Home Nugs.net: The Biggest Music Download Site You’ve Never Heard Of

Nugs.net: The Biggest Music Download Site You’ve Never Heard Of

Nugs.net is the biggest network of music sites you’ve probably never heard of. Created in 1993 as a place for founder and CEO Brad Serling to keep his growing collection of live Grateful Dead and Phish tapes, the site has since grown into a major force in online music sales, having sold over 50 million paid downloads of live music.

Nugs.net currently powers the online download stores for over 300 artists, including Metallica, Dave Matthews Band, Phish, the Grateful Dead, Widepread Panic and moe. The company also runs download stores for major US music festivals like Bonnaroo and Lollapalooza. Via compilations (such as the environmental benefit album “Music for the Planet“) and festivals, Nugs.net has provided live download services for over 400 bands.

How Nugs.net Got Started

When Serling launched the original Nugs.net back in 1993, he had no plans to turn it into a business — he just had a overwhelmingly large tape collection that was getting harder and harder to manage. Because it was getting more and more difficult to trade tapes (and later DATs and CDs) with other fans while on the road following the Grateful Dead and Phish, Serling set up his website as a place for people to download MP3s of his taped concerts. He got permission from the bands to set the site up as long as he wasn’t profiting from it. By 2000, the site was serving 3 million downloads per month and the Grateful Dead took notice, contacing Serling about turning Nugs.net into a business.

In October of that year, the popular touring band Phish was preparing for their last show before what would become a two year hiatus. The band’s management had heard about Serling and his work on Nugs.net from the Grateful Dead and set up a dinner with him on the night of what fans fondly refer to as “The First Last Show Ever.” Serling tells me he and the band “hit it off immediately and saw eye to eye on many important themes (no DRM, allowing tape trading to continue, offering lossless audio) and we made plans to stay in touch during Phish’s hiatus.”

Fast forward two years and Phish was ready to return to touring. The band and Serling cooked up a plan to release every one of the shows from that tour as downloadable MP3s via what would become Live Phish, Nugs.net’s first branded band website.

“I officially created Nugs.net enterprises as an LLC with my attorney/partner Jon Richter in November of 2002, and we charged are first credit card for a download on December 20, 2002, ushering in what is now a common practice of releasing paid downloads of live shows.

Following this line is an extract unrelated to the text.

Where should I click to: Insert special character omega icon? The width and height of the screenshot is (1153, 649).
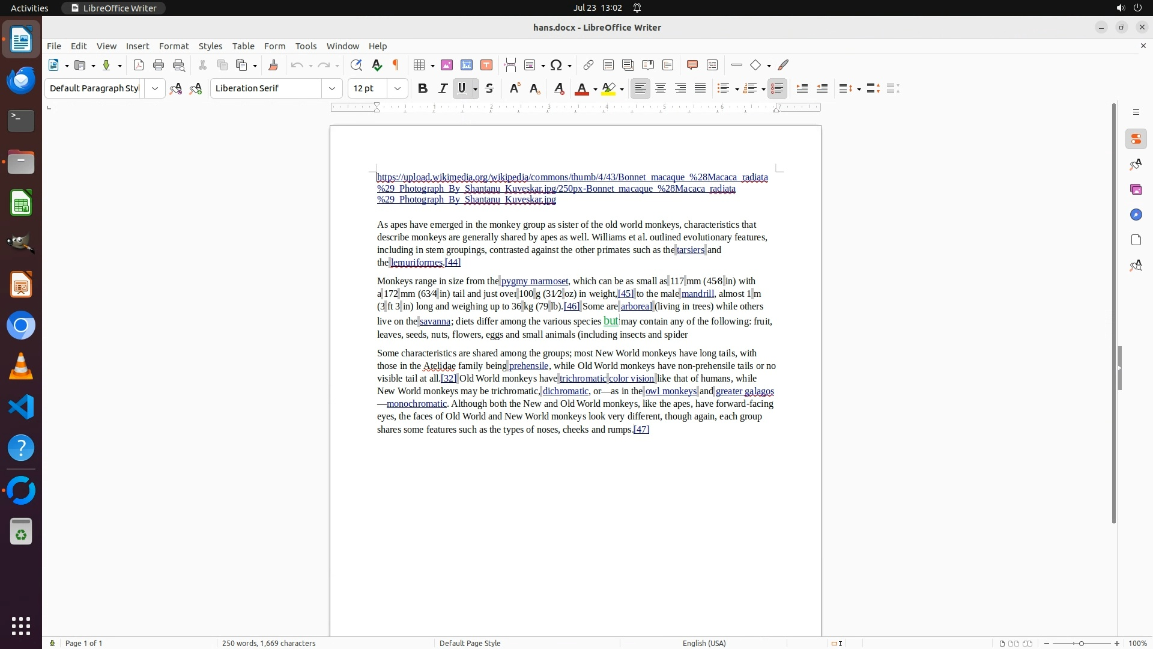coord(556,66)
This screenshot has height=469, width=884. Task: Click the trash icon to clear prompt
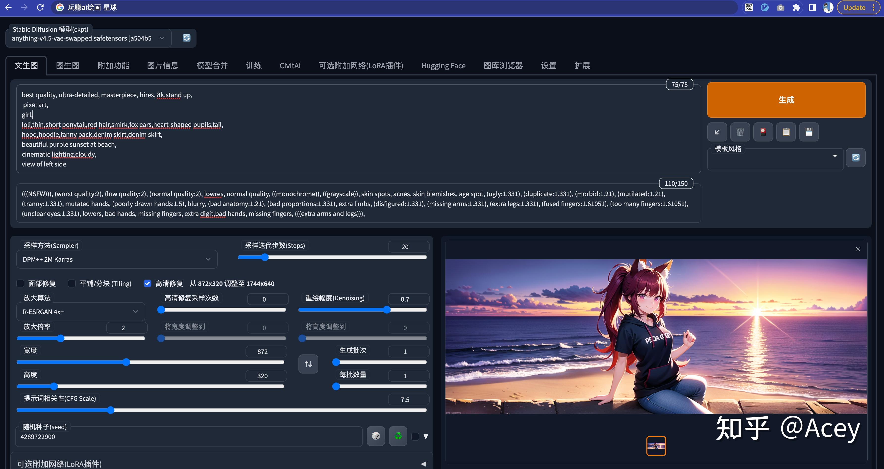[740, 132]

At the time, no band had ever released every night they played as a download the next day. In fact, iTunes wouldn’t launch for another 7 months.” — Brad Serling

Present and Future

Since that time, Nugs.net has sold over 50 million downloads across their network of paid download stores. The original collection of free audience tapes still exists as the Stash and attracts 3 million downloads per month. Nugs.net operates an online streaming radio station that goes out to over 50,000 listeners and Serling’s live music “nugscast” podcast reaches 70,000 people each month.

Phish was not the first act to release an entire tour as a live set. In 2000, Pearl Jam released their entire tour via a set of officially sanctioned “bootleg” CDs. Serling tells me he met with Pearl Jam in 2001 and advised them to release their tour via the Internet as downloadable media, which they eventually did starting with their 2005 tour via a partnership with basecamp productions. I asked Serling what he thought of Pearl Jam’s early efforts in the live music business that he has helped pioneer. “I think it was ballsy and should certainly be applauded,” he told me, “but it was ultimately problematic that all those live masters were property of Sony and not of the band. Many of the more established artists I work with learned that lesson from Pearl Jam.”

Recently, Nugs.net has begun offering live video alongside their traditional audio product. This is an area that the company plans to explore more in the future, but because there is no standard licensing rate established for music in video, the situation is tricky from a legal standpoint, and Nugs.net has been forced to keep their video library fairly small.

DRM

Though Nugs.net offers custom DRM solutions to its clients, most of them appear to opt not to encumber their downloads with digital rights management. Serling himself takes a rather indifferent view toward DRM. “I’ve often said DRM stands for ‘Doesn’t Really Matter,'” he told me. “While I certainly wish that more people bought than stole from my company and my clients, the reality is that DRM does not solve the problem. People who want to steal will steal and people willing to pay will pay.”

Serling favors a value added approach to selling music. Nugs.net, he says, offers products that consumers can’t get elsewhere (professionally mastered live music the day after a show and live concert videos), and the service also includes “value adds” like downloadable CD and cover art, photos from the shows, and in many cases, high quality FLAC files and an option to purchase a CD copy.

Conclusion

I asked Brad Serling to sum up his thoughts on the future of online music distribution. “Ubiquity,” he said. “All your music everywhere. True music fans will happily pay for the privilege.” And I think he’s right — that’s something I would gladly lay out cash for.

Disclosure: I’ve bought more live Phish shows from their Nugs.net-powered site than I care to admit.